Human fetal G gamma- and A gamma-globin genes: complete nucleotide sequences suggest that DNA can be exchanged between these duplicated genes

Abstract

We present the nucleotide sequences of the G gamma-and A gamma-globin genes from one chromosome (A) and of most of the A gamma gene from the other chromosome (B) of the same individual. All three genes have a small, highly conserved intervening sequence (IVS1) of 122 bp located between codons 30 and 31 and a large intervening sequence (IVS2) of variable length (866-904 bp) between codons 104 and 105. A stretch of simple sequence DNA occurs in IVS2 which appears to be a hot spot for recombination. On the 5' side of this simple sequence, the allelic A gamma genes differ considerably in IVS2 whereas the nonallelic G gamma and A gamma genes from chromosome A differ only slightly.
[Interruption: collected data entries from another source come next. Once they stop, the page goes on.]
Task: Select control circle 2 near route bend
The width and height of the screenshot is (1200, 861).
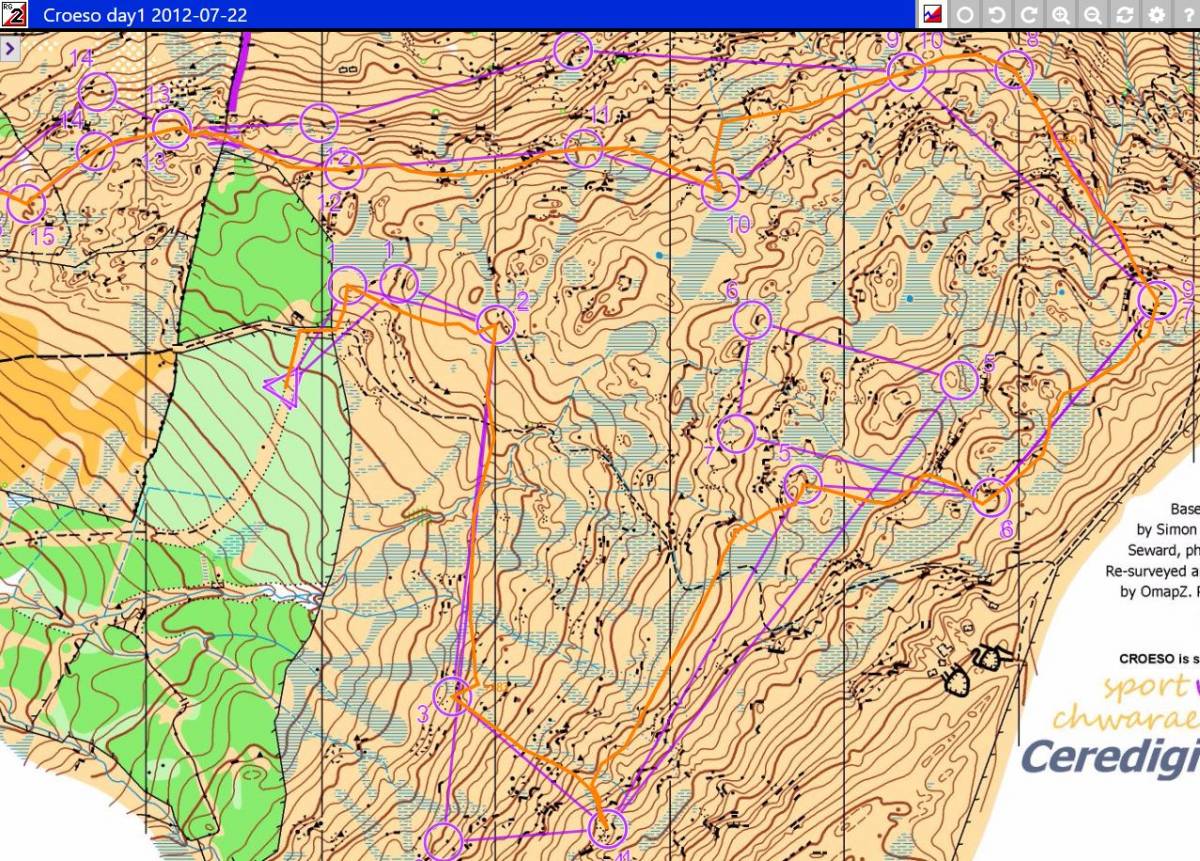Action: pyautogui.click(x=496, y=324)
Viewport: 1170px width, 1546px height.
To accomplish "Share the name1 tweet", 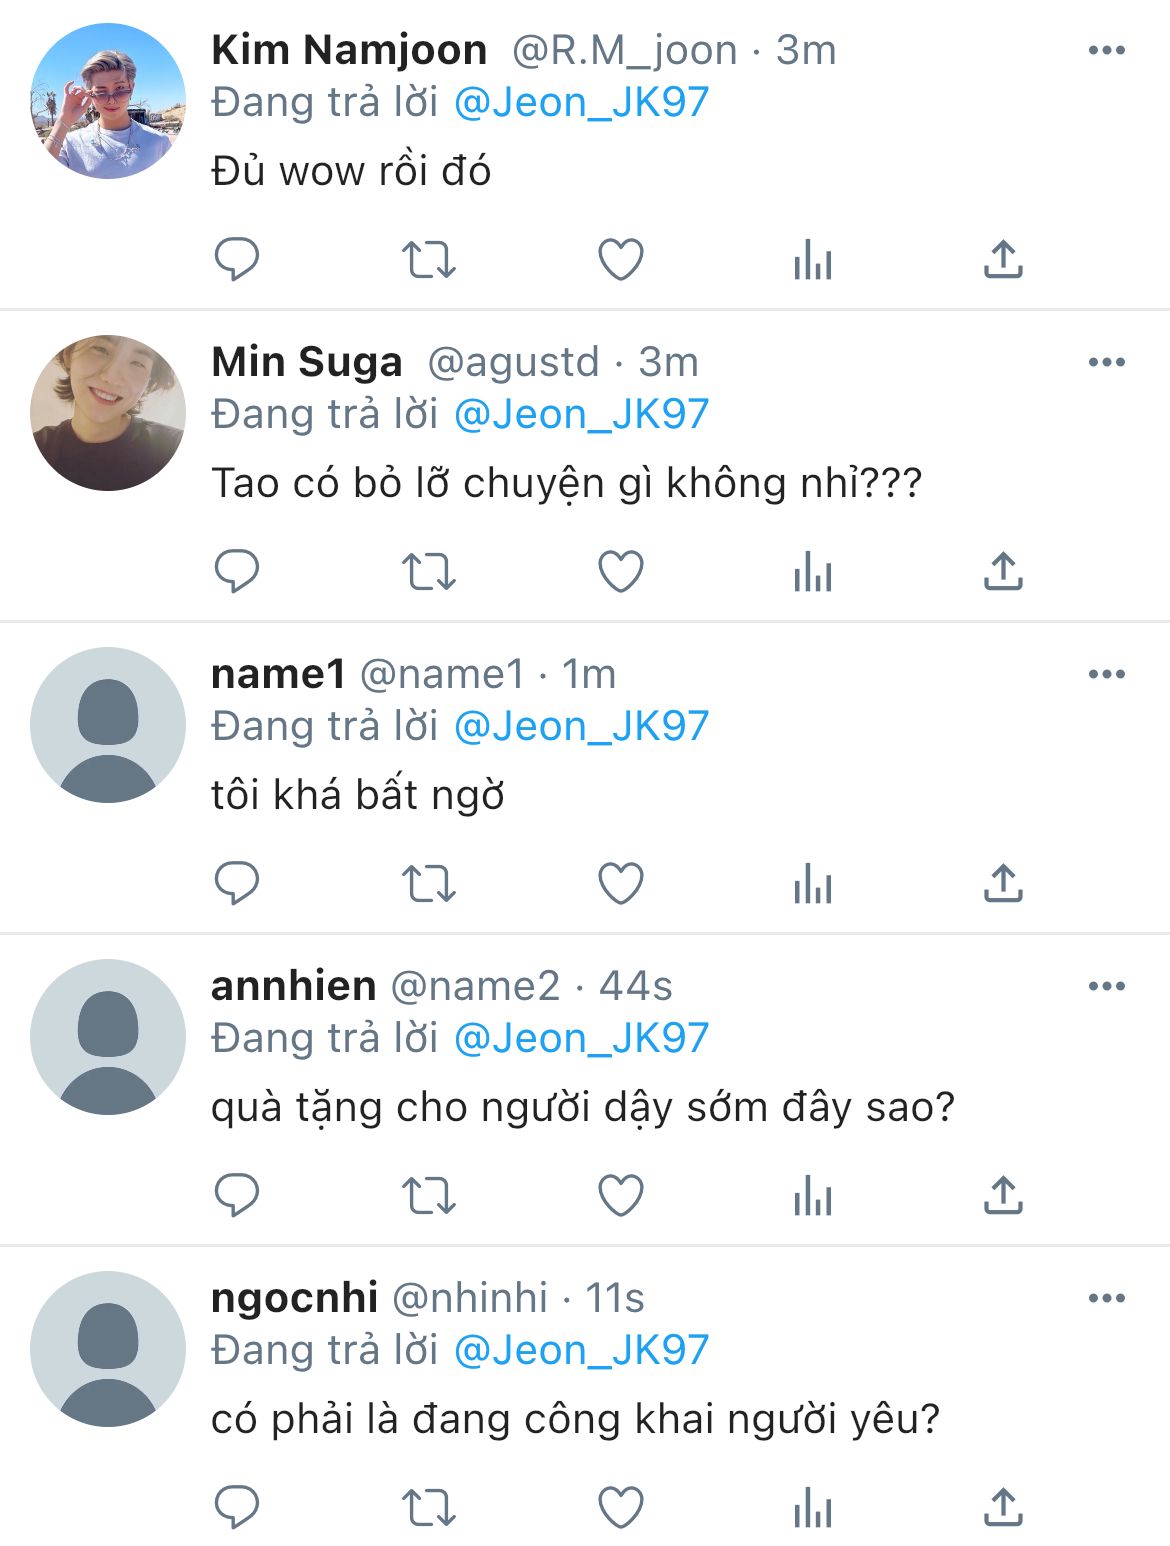I will (1003, 884).
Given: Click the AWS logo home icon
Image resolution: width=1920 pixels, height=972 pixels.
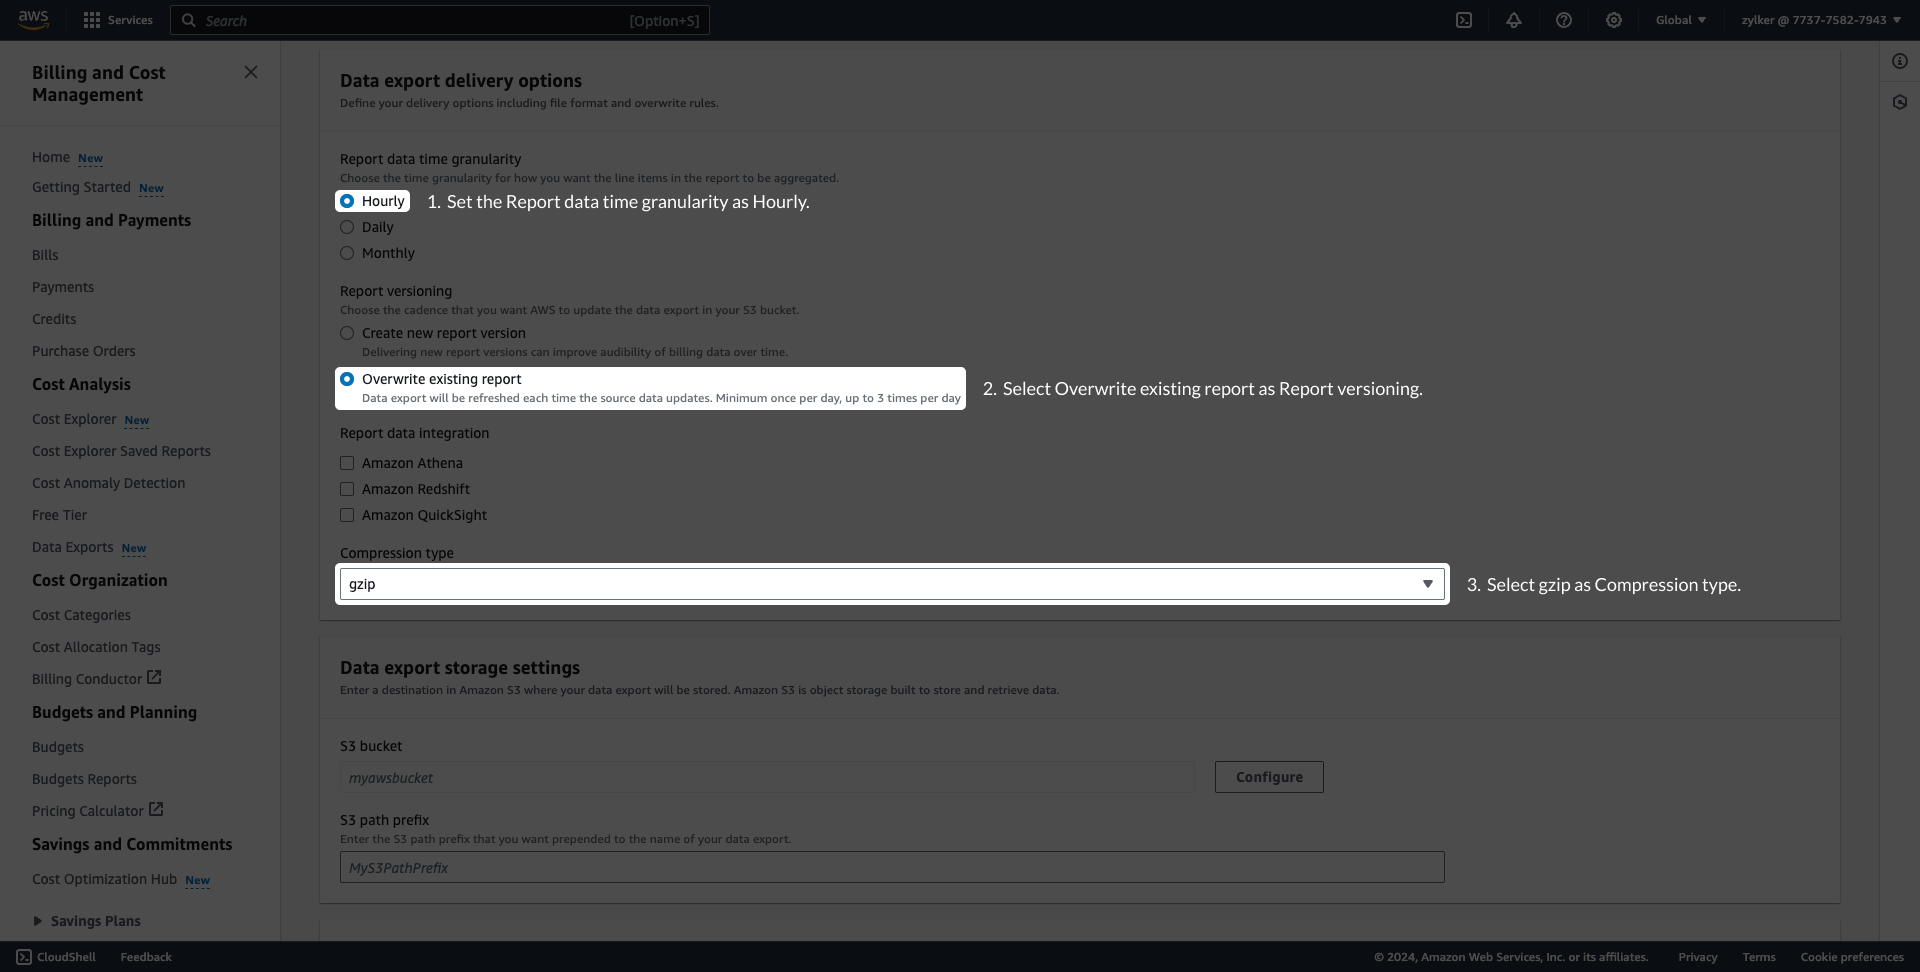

Yet on the 3' side of the simple sequence, the allelic genes differ only slightly whereas the nonallelic genes differ considerably. We hypothesize that the 5' two thirds of the A gamma gene on chromosome A has been "converted" by an intergenic exchange to become more like the G gamma gene on its own chromosome A than it is like the allelic A gamma gene on the other chromosome B. Our sequence data suggest that intergenic conversions occur in the germ line. The DNA sequence differences between two chromosomes from a single individual strongly suggest that DNA sequence polymorphisms for localized deletions, additions and base substitutions are very common in human populations.